### Исходный текст ###

Мы предлагаем понять «подпольную философию» в трех аспектах: 1) как тип творческого поведения, в разной степени демонстрирующий интеллектуальный нонконформизм; 2) как способ создания, хранения и обмена текстами опасного для властей содержания; 3) как тип вербального (невербального) самопредъявления в условиях вынужденной изоляции или принципиального одиночества.
«Подпольную» и «полуподпольную» культуру (искусство и литература) продуктивно изучать в аспектах ее легализации — приватной или общественной. Эта литература существует в зазоре между письменным столом и печатным станком; эта живопись показует себя между выставочным залом и бульдозером в чистом поле. Однако именно эта ситуация «зазора» обеспечивает артефактам подпольной культуры специфическую популярность. Вынесенные в горизонт широкой доступности, они не меняют своего ценностного статуса, но резко снижают степень интереса к ним. Легализованное культурное подполье становится элементом массовой культуры (митьки). Так со временем дискредитируется весь жертвенный пафос подпольного творчества.
Молчание — знак несогласия
Когда невозможно высказаться, формой высказывания становится поступок.
Это можно назвать интроспекцией или волевой имманентизацией звучащего слова и прообразования его в диссидентский жест и особую идеологически нагруженную сценографию потаенной жизни. Тип поведения такого рода становится вербальным эквивалентом печатного или устного дискурса, подобно пантомиме или старинному театру поз на Востоке. Яркие примеры — бытовое поведение опального А. Суворова (который, впрочем, и на вершине славы мог позволить себе и на дворцовом паркете недопустимые этикетом выходки), театрализованная усадебная жизнь претерпевающих ссылку дворян ХУШ-Х1Х вв., манеры опростившихся в Сибири декабристов [11]. Свой репертуар форм протестующего молчания демонстрировала и эмиграция (В. Печерин), избравшая переход в инославие как способ категорического «ухода» из российской действительности.

### Исходные данные ###

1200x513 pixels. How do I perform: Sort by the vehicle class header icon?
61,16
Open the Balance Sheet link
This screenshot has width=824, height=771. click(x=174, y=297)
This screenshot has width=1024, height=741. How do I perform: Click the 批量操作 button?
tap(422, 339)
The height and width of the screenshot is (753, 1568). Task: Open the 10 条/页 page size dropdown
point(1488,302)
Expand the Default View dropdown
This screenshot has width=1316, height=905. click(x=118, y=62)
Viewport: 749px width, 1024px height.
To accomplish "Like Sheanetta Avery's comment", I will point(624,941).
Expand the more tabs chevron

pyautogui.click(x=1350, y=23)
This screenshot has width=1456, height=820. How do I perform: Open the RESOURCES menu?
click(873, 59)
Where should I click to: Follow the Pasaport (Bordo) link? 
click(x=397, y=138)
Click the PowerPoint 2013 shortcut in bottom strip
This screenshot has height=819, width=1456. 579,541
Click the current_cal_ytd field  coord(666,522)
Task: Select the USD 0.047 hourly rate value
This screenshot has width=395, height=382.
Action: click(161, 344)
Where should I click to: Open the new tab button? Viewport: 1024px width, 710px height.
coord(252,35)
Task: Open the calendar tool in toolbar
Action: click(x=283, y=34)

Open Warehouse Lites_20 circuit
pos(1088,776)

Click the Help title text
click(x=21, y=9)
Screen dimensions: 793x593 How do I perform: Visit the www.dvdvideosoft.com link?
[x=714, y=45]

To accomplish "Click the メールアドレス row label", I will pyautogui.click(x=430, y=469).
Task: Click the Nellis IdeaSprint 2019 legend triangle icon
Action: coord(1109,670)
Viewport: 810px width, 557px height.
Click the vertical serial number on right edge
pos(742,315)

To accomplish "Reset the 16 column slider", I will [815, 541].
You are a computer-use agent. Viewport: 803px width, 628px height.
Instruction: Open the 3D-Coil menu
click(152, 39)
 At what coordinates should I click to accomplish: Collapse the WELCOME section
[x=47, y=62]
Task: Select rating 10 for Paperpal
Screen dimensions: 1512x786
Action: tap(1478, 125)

###

#### [Задание 1]
Ответьте по тексту о подпольной философии на три вопроса:
(а) Между чем существует подпольная литература?
(б) Что становится формой высказывания, когда высказаться невозможно?
(в) Какой способ «ухода» из российской действительности избрала эмиграция?
#### [Задание 2]
Допишите текст о подпольной философии дальше, начиная после его последнего предложения.

#### [Ответ 1]
(а) Между письменным столом и печатным станком.
(б) Поступок.
(в) Переход в инославие.

#### [Ответ 2]
Однако для энтузиастов в этих формах протестного подполья опасности для жизни не было: правительство смотрело на подобные ситуации как на безобидные в целом «казусы».
В XX в. свободная мысль влачит полуанонимное существование, а в ситуациях невозможности говорить выбирает риторику активного молчания, которая сначала накапливается, а потом заново конструируется, реагируя на ритмику социальных репрессий. Голосовая энергия оппонентной журналистики может снижаться до шепота, успешно заглушаемого горластой пропагандой дорвавшейся до власти партии, но философский быт эпохи по инерции генерировал еще оазисы кружковых сообществ, участники которых расточатся потом по местам не столь отдаленным или затаятся в углах забытого Богом культурного захолустья. Если «Переписка из двух углов» (1921) начиналась как эстетская затея мэтра символизма (два курортника из двух углов общей комнаты обмениваются культурфилософскими эпистолами), то книга С. Дурылина «В своем углу» (1924-1932; опубл. 1991; 2006) демонстрирует уже подлинно «подпольного человека», родившегося в прозе Достоевского. Комната Раскольникова, изнутри напоминающая очертания гроба, стала исходной моделью молчальнического топоса русской культуры. Своей предельной насыщенности риторика безмолвия достигла, когда
...монологическая культура «пролетарской диктатуры» сменяла собой полифонию интеллигентской демократии. С самого своего утверждения в нашей стране советская власть стремилась к уничтожению любого многоголосия. Страна погрузилась в молчание, — и только однотонные восхваления, единогласие, скука смертная, — именно смертная, ибо установление единоголосия и единогласия было равно смертной казни для культуры и для людей культуры [11, с. 140; ср. 4; 3].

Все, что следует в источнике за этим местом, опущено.